(191l) Integrating Computational Reaction Discovery in the Ab Initio Nanoreactor with Kinetic Modeling and Sensitivity Analysis

Computational reaction discovery in complex chemical systems has been an important research topic. Traditionally, this has been carried out through a hypothesis-driven approach, which requires incorporation of certain chemistry rules to guide the reaction discovery. Recent advances in computational chemistry have led to a new era for unravelling complex reactions in a hypothesis-free manner. In particular, our previous achievements in leveraging graphical processing units (GPUs) to solve the electronic Schrödinger equation led to the development of the ab initio nanoreactor, a computational suite for automatic chemical reaction discovery. In this presentation, we apply the ab initio nanoreactor framework to methane pyrolysis reaction network, from the automatic reaction finding to kinetic modeling. Reactions during methane pyrolysis are initially discovered using GPU-accelerated ab initio molecular dynamics. These reaction paths are refined using the growing string method at a higher level of theory. The reaction rate coefficients are calculated using transition state theory based on these optimized reaction paths. The kinetic model is constructed with 53 species and 134 reactions, and validated against experimental data and simulations from literature kinetic models.
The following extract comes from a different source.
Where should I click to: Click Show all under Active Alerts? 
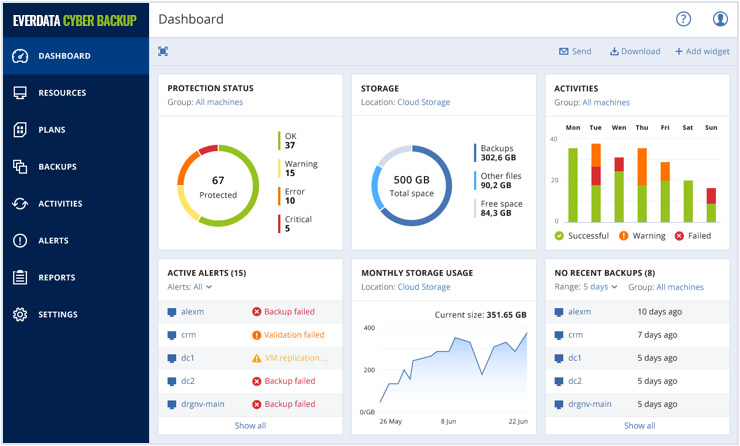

Beyond kinetic modeling and validation, we further introduce the local brute force and Monte Carlo sensitivity analysis approaches, both of which show great potential for improving the accuracy of methane pyrolysis kinetic model. We envision that the future ab initio nanoreactor framework is carried out iteratively, through integrating the computational reaction discovery with kinetic modeling and sensitivity analysis.